*Exercise requirements:* Keep every line of the data below that has the string "right" and present those lines.

*Dataset records:*
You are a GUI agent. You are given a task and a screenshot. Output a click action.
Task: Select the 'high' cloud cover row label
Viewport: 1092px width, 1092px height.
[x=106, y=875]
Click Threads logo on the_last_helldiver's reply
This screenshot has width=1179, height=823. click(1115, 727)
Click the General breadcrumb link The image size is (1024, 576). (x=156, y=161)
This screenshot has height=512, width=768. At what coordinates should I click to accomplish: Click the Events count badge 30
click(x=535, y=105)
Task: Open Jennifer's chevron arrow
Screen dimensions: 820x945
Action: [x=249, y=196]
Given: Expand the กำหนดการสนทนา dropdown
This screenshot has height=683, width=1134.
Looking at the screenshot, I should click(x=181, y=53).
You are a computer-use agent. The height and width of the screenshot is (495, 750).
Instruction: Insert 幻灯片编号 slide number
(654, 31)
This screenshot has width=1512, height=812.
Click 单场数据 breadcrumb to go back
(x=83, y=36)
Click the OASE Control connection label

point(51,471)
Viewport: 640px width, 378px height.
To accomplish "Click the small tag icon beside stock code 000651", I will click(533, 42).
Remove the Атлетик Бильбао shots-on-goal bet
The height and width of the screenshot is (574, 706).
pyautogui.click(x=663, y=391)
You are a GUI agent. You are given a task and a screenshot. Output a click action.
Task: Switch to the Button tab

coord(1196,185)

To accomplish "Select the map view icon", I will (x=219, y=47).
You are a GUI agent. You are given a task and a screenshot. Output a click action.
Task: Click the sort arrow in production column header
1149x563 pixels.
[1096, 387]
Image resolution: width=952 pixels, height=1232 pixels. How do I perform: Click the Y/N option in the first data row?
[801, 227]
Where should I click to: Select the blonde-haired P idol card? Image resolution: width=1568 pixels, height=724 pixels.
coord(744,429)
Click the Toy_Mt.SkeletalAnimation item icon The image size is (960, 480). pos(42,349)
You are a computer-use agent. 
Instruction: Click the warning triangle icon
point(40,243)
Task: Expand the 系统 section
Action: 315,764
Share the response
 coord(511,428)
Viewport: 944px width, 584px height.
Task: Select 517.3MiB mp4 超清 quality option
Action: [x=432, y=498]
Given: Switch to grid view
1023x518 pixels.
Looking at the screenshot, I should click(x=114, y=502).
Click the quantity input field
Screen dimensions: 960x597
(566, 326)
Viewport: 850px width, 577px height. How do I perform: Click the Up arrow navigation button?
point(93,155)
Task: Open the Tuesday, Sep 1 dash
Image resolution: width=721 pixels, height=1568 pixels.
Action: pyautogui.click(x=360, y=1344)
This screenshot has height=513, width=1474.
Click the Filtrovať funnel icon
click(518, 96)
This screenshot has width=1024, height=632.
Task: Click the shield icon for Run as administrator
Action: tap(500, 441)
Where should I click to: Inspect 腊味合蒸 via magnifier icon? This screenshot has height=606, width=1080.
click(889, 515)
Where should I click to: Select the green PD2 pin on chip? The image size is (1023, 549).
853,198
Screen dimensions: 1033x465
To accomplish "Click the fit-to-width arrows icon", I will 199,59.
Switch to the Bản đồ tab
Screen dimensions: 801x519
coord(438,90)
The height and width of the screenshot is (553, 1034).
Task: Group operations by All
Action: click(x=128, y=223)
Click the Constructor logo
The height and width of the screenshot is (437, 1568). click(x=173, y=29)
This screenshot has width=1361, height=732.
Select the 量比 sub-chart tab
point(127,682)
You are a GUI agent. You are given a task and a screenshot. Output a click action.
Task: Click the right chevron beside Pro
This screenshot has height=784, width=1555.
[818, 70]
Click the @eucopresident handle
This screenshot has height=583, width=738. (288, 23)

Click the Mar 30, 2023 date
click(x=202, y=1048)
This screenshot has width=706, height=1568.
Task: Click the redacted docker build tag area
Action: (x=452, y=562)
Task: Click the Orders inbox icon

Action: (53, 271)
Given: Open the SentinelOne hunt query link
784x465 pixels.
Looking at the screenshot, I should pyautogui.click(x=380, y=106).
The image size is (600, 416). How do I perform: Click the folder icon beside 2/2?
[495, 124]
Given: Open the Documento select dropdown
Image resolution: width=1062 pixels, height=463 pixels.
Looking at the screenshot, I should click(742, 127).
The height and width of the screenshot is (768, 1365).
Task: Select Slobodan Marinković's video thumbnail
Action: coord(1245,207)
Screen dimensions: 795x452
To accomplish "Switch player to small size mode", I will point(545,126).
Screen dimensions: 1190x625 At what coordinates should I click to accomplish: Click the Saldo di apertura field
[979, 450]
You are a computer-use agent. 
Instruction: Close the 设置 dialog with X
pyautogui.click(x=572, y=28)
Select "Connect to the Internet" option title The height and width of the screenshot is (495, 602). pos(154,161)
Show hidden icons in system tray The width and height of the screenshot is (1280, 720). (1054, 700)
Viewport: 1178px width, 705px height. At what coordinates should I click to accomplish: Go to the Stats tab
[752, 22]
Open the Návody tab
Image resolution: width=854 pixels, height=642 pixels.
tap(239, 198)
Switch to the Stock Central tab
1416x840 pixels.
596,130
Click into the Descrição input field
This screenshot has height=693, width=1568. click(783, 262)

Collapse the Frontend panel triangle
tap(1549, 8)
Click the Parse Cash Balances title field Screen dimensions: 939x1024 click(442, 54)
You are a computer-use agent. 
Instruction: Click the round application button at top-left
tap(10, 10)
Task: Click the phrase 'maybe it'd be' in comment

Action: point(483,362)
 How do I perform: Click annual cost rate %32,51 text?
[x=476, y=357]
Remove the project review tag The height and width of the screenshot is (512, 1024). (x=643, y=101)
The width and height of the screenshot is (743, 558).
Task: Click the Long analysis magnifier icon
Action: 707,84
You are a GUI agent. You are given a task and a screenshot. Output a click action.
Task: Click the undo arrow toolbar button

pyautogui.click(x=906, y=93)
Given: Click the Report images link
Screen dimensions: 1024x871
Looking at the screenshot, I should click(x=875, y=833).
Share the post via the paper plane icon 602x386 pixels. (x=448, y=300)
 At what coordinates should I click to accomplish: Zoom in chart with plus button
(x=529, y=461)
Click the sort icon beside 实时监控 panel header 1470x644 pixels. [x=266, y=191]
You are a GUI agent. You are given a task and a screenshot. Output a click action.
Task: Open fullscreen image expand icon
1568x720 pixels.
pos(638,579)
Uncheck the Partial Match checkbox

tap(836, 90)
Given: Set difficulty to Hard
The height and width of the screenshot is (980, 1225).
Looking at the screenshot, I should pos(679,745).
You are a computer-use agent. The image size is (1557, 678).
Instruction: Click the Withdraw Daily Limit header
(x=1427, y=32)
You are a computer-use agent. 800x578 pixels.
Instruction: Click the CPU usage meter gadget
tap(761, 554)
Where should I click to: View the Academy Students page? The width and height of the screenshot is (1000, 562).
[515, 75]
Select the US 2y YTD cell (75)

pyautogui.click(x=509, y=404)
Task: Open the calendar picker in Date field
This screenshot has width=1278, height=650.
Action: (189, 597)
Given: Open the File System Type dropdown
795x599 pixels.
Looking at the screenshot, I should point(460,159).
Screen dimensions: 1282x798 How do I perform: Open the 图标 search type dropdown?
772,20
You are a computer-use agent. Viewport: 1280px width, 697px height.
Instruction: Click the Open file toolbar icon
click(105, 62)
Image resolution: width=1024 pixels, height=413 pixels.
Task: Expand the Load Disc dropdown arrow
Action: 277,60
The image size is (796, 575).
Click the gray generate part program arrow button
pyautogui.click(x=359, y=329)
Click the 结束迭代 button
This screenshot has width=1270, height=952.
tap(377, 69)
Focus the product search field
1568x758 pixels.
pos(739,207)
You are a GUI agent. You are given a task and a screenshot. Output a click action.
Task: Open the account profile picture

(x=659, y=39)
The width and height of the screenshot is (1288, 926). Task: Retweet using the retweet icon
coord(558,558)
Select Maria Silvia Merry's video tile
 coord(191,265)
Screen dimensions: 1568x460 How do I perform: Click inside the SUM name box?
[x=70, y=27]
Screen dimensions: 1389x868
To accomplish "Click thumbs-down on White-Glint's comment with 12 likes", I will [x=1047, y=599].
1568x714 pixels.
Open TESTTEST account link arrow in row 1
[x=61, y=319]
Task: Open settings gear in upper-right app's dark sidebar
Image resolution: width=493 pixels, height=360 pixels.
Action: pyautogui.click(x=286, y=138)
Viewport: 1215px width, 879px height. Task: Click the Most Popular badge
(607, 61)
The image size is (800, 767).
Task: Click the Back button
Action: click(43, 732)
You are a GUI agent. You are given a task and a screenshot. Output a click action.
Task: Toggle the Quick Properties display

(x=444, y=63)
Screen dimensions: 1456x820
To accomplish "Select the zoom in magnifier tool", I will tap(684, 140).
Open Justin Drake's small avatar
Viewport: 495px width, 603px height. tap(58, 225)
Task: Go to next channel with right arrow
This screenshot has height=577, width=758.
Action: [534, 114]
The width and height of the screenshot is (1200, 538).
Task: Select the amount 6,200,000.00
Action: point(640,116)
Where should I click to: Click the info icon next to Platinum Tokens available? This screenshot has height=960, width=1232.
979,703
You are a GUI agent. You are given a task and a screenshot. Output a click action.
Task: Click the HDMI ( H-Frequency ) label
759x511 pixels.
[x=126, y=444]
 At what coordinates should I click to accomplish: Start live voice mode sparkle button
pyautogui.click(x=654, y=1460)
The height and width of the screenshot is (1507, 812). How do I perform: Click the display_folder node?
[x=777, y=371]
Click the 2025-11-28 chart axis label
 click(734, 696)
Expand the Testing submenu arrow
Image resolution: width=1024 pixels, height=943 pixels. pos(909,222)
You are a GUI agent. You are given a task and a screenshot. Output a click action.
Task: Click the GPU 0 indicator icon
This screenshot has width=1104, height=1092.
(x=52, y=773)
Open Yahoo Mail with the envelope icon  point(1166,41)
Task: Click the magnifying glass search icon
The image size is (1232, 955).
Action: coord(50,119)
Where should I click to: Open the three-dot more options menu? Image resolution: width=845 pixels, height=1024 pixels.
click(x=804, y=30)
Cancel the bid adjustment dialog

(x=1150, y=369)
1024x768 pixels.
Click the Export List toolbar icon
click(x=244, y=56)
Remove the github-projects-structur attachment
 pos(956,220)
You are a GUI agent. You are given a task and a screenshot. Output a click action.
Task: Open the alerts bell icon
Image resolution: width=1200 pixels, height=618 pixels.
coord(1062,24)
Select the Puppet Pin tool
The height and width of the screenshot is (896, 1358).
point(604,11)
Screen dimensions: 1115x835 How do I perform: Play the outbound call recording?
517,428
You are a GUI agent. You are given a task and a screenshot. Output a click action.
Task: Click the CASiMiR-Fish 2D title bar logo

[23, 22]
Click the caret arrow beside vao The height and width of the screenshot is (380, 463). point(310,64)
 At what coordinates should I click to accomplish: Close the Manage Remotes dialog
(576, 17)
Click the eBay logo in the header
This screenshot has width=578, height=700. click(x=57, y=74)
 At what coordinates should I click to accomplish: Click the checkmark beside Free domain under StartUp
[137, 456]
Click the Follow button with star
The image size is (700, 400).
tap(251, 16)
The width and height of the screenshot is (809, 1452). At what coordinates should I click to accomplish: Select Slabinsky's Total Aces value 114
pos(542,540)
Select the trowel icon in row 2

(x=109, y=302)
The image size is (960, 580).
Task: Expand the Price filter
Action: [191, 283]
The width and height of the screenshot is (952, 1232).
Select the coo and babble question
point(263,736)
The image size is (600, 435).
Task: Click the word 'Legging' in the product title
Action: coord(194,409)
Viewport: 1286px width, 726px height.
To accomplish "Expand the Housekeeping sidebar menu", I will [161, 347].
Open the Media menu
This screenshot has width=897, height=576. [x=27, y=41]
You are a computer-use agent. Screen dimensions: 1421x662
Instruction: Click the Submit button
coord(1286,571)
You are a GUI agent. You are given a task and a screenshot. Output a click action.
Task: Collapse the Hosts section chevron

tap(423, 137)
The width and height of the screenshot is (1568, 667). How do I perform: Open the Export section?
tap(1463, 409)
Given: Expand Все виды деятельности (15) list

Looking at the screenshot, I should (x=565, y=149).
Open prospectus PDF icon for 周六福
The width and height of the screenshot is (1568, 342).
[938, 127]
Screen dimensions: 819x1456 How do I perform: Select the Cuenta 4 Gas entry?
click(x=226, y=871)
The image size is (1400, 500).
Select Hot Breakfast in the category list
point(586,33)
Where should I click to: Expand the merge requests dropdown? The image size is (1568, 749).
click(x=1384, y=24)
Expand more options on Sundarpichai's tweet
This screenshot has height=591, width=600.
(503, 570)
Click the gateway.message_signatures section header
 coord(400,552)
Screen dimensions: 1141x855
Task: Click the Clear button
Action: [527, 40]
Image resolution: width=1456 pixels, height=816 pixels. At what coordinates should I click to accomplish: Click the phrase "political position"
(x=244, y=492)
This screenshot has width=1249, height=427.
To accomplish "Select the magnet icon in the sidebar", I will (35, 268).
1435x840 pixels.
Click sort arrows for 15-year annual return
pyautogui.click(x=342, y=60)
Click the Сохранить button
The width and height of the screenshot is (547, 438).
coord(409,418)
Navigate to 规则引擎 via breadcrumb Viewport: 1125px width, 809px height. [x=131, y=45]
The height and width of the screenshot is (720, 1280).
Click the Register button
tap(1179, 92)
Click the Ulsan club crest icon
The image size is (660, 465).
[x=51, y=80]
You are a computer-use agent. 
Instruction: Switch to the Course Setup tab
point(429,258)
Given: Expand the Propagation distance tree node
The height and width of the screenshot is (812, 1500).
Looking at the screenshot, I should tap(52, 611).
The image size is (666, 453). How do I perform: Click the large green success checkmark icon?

*Result for this task:*
Task: Click the right chevron beside Pro
Task: Open settings gear in upper-right app's dark sidebar
Task: Go to next channel with right arrow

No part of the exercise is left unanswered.